A couple of questions, if I may?

*  I believe the SMBS0 has a single voltage (Type 1) that both terminates the charge and resets the Ah counter.  If the MPPT terminates successfully on its own accord (rather than the Allow-To-Charge, or ATC), do you ever reset the Ah timer?  There is a school of thought (s/v Jedi, for example) who firmly believe that the BMS should only be a backup, not primary (which is what you seem to be doing), but I am fine with the BMS being primary, and the MPPT being backup (you still have two independent controls working in safe voltages).  For me, I set the MPPT at a very small delta (.1V?) over the ATC. HVD is higher still -- no one ever wants that to happen. (On a re-read, I might be misunderstanding -- do you use the Type 1 to control the MPPT at all?  On my boat, all charge sources shut down on their own at a set voltage, but the BMS can also shut them down -- the Alternator and shore charger shut off before ATC, the MPPT is just above ATC so the solar brings the battery up to the Type 1 reset voltage).

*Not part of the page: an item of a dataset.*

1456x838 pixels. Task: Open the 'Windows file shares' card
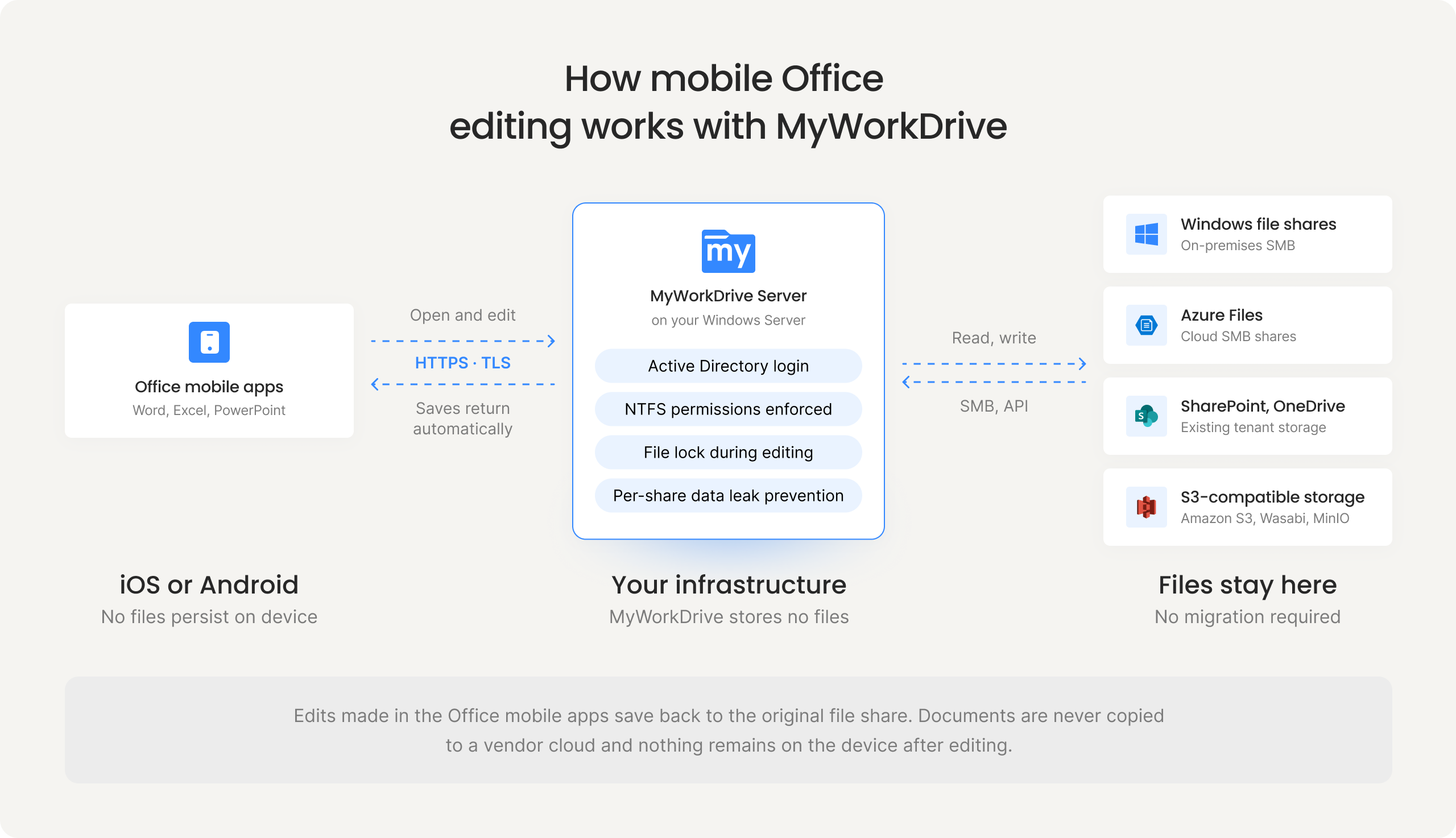pyautogui.click(x=1248, y=234)
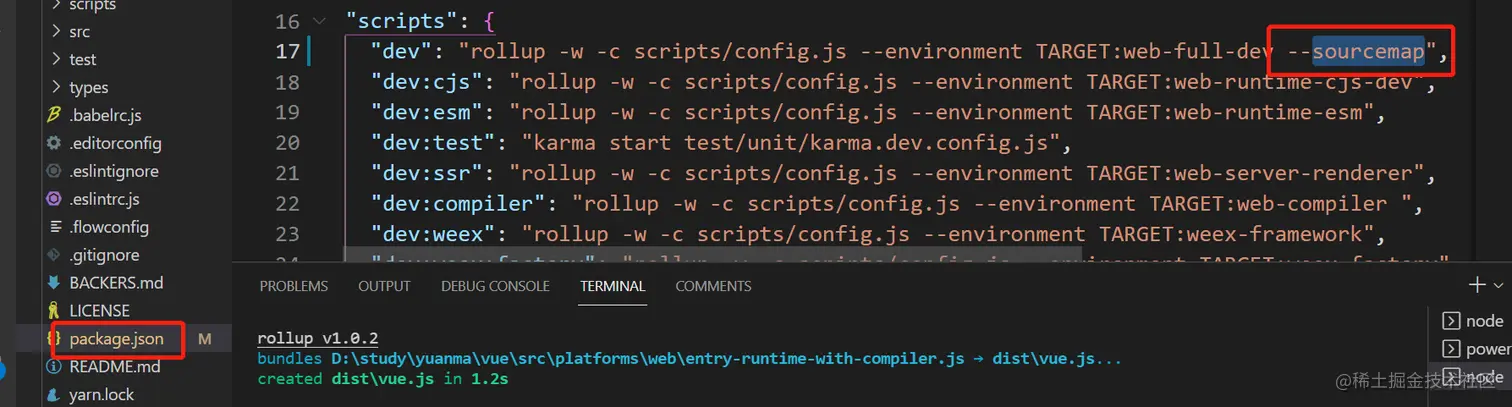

*  Is 15mv delta REALLY an issue? Up in the knee, what's of key importance is that they are all close, but if it's 15mV vs 2mV, I'm not sure it matters.  It would be interesting to measure the Ah to create that last 15mV rise before charge termination -- delta Ah is the real measure of imbalance, but since we can't easily measure that, we use Volts.  If the delta is under 1Ah, I'd lose interest in solving it!  It is necessary, regardless of errors in measurement, to "balance as close as we can" -- so if the BMS forces a technically perfectly balanced system to some less-than-perfect balance, that's fine -- if we didn't try at all, it would eventually be WAY out of balance.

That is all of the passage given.